Thames House, home of the Security Service, is only a few hundred yards down the river from the mother of parliaments, but democracy invisibly ends on the doorstep. The mass expulsion of Russian spies posing as diplomats after the flagrant use of the Novichok nerve agent on the streets of Salisbury had caused chaos in the hitherto active espionage machine that Moscow operated in London.
Linkages were broken, ongoing operations stultified, relationships discontinued. The newcomer, Stepan Kukushkin, had lately become the Rezident inside the Russian embassy and he needed more time to work his way in. The same applied to his new deputy, Oleg Politovski, who had been a lowly press officer.
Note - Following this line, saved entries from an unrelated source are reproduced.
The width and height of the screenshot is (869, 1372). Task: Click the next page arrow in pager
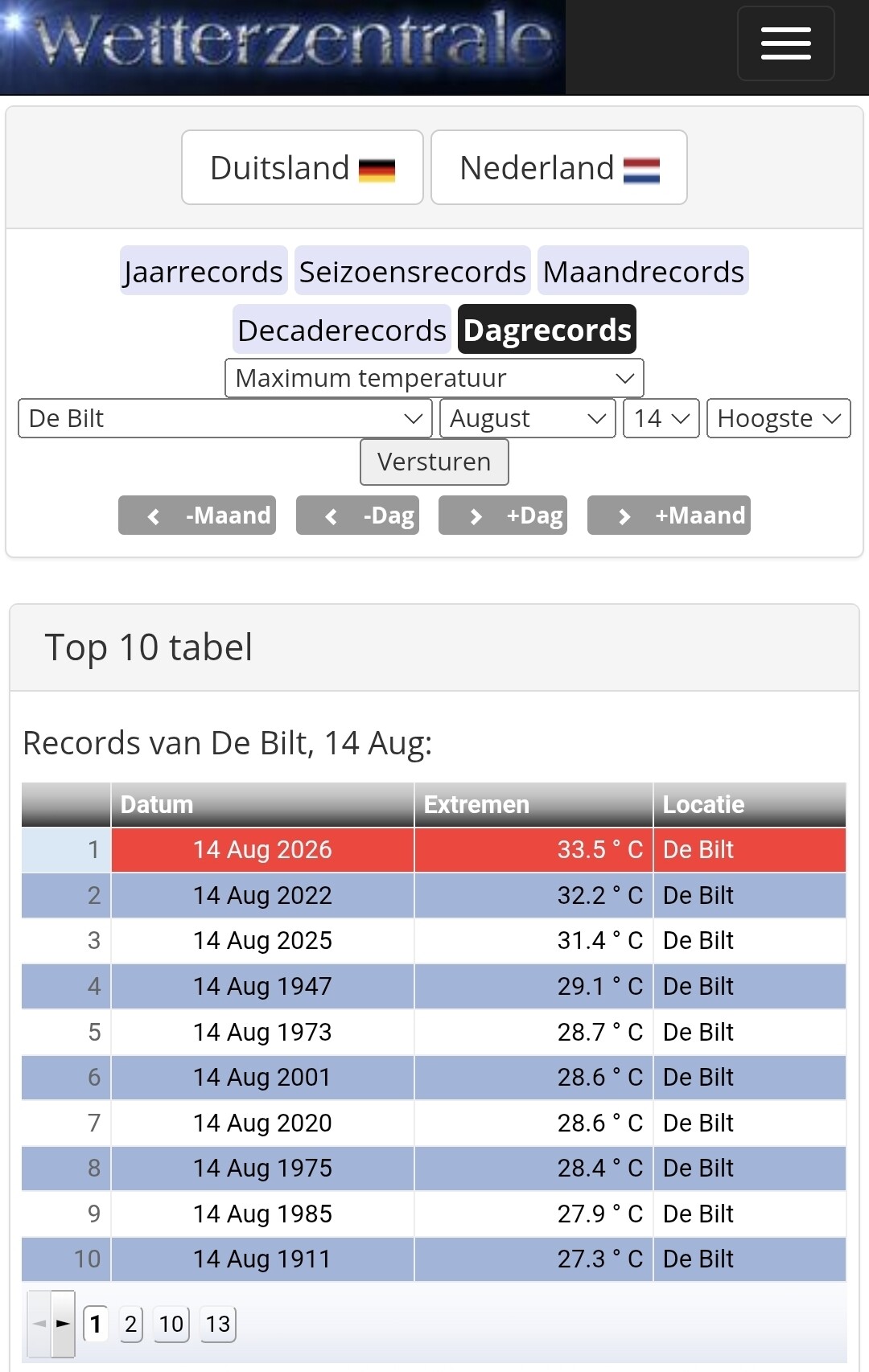coord(63,1323)
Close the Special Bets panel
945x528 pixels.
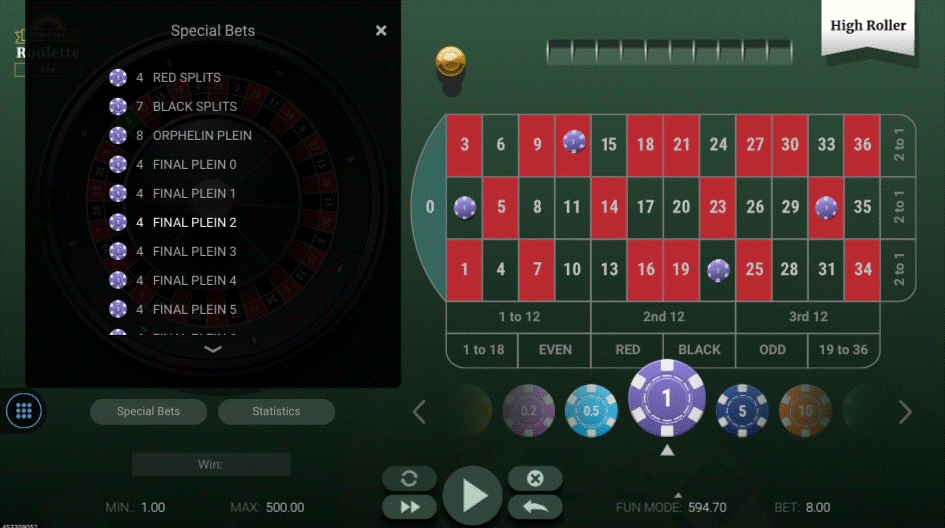click(381, 31)
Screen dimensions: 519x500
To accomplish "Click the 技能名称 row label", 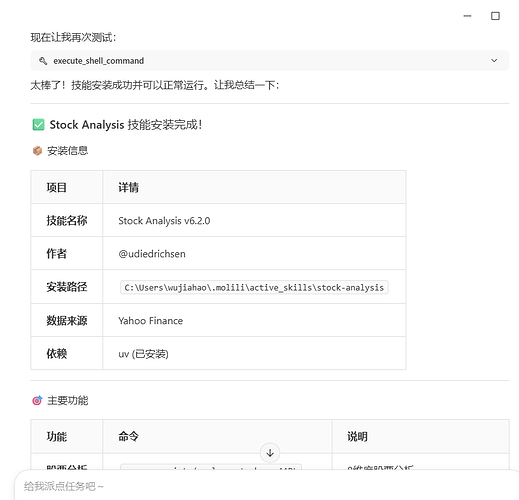I will click(x=67, y=221).
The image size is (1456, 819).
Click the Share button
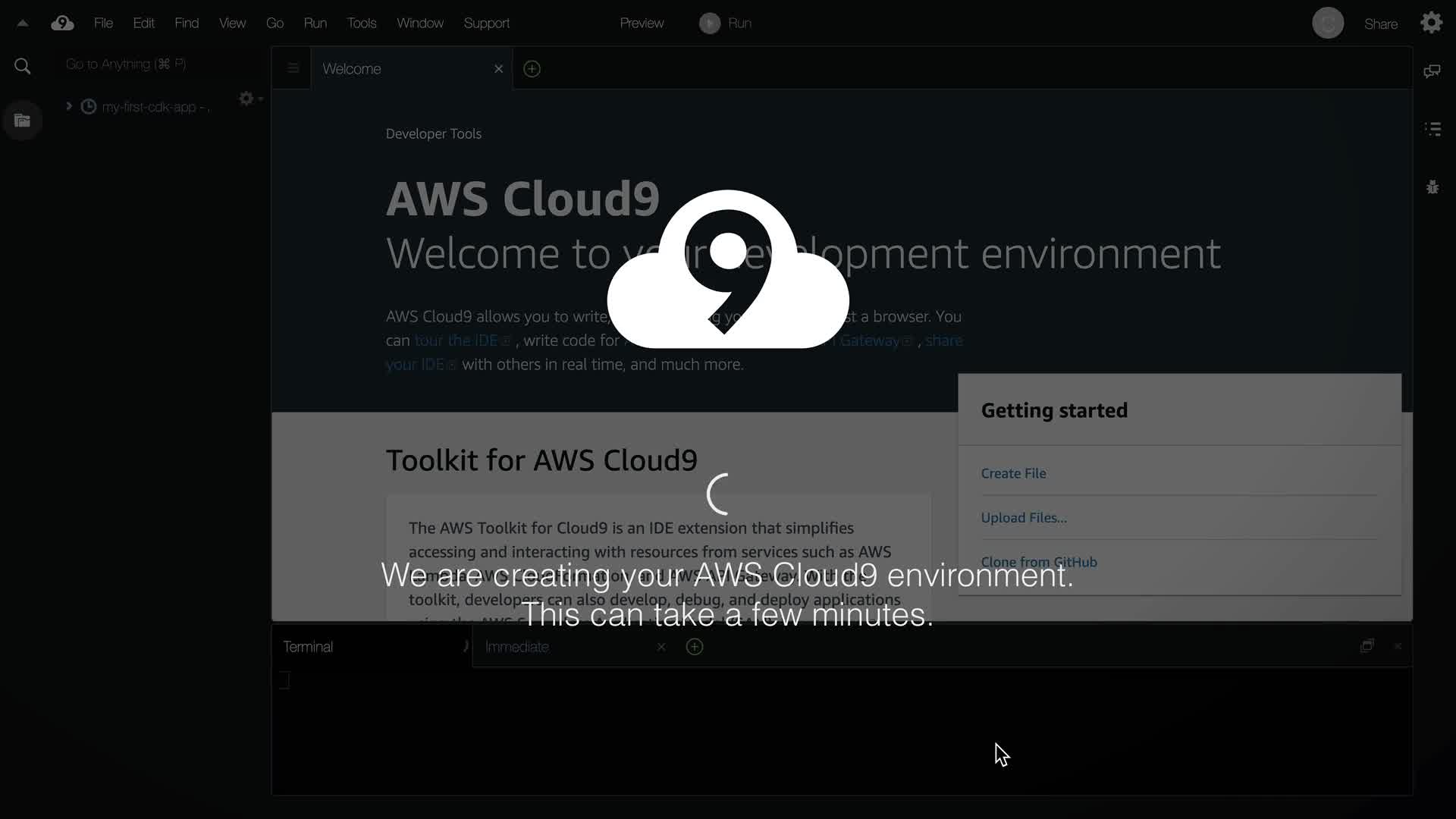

Both men thought their private mobile phones were secure. They were not; they were tapped.
Outside the embassy were the on-contract servants of Krilov, among them Vladimir Vinogradov, a gang boss and professional criminal, and an oligarch and billionaire who had moved into London, bought a football club and lived in a £10 million apartment in Belgravia. He was the one who made the call. It was tapped. GCHQ had seen to that. Sir Adrian was not surprised. He knew that, behind his façade of football-match-attending bonhomie, Vinogradov was a thoroughly nasty piece of work.